*Tasks for this exercise*.
• A. Which kinds of milestones does the revenue passage say will affect the timing of future revenue?
• B. In two sentences, what does the revenue passage report?

*Text*.
:::

In April 2021, we announced that Royalty Pharma had acquired our royalty
interest in Alnylam's OXLUMO for an upfront cash payment of $180.0 million,
which was received in April 2021, and up to $60.0 million in contingent
sales-based milestone payments.
In the future, we may generate revenue from a combination of research and
development payments, license fees and other upfront payments, milestone
payments, product sales, and royalties in connection with our current or future
collaborations with partners, and product sales from our internally developed
products. We expect that any revenue we generate will fluctuate in future
periods as a result of the timing of our or our collaborators' achievement of
preclinical, clinical, regulatory, and commercialization milestones, to the
extent achieved, the timing and amount of any payments to us relating to such
milestones, and the extent to which any of our product candidates are approved
and successfully commercialized by us or a collaborator. Delays in or changes to
the research and development plans and timelines related to our collaboration
agreements are likely due to the COVID-19 pandemic. Because we recognize the
majority of our collaboration revenue on a cost-to-cost measure of progress,
revenues recognized in the near-term may be lower than originally anticipated
and could be recognized over an extended period of time as a result.

:::

*Collected material*.
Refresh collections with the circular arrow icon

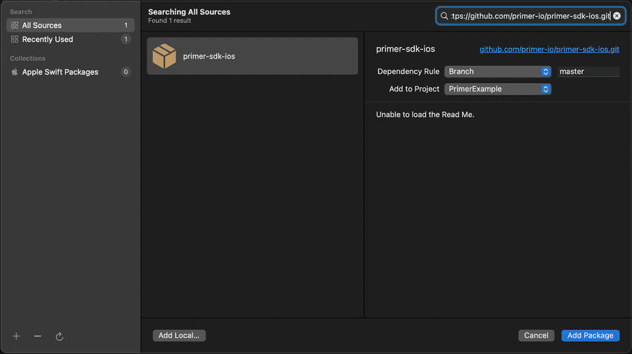pyautogui.click(x=59, y=336)
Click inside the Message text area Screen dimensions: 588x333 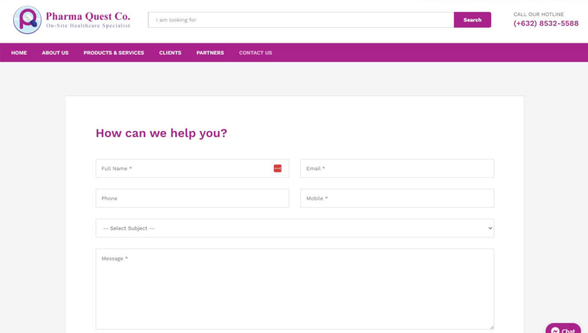(295, 289)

:::

*Answers to this exercise*.
• A. Preclinical, clinical, regulatory, and commercialization milestones.

• B. In April 2021, Royalty Pharma acquired the company's royalty interest in Alnylam's OXLUMO for an upfront cash payment of $180.0 million, plus up to $60.0 million in contingent sales-based milestone payments. Future revenue may come from collaboration payments, royalties, and product sales and is expected to fluctuate with the timing of milestones and product approvals, while likely COVID-19 delays and cost-to-cost revenue recognition may make near-term revenue lower than anticipated and spread it over an extended period.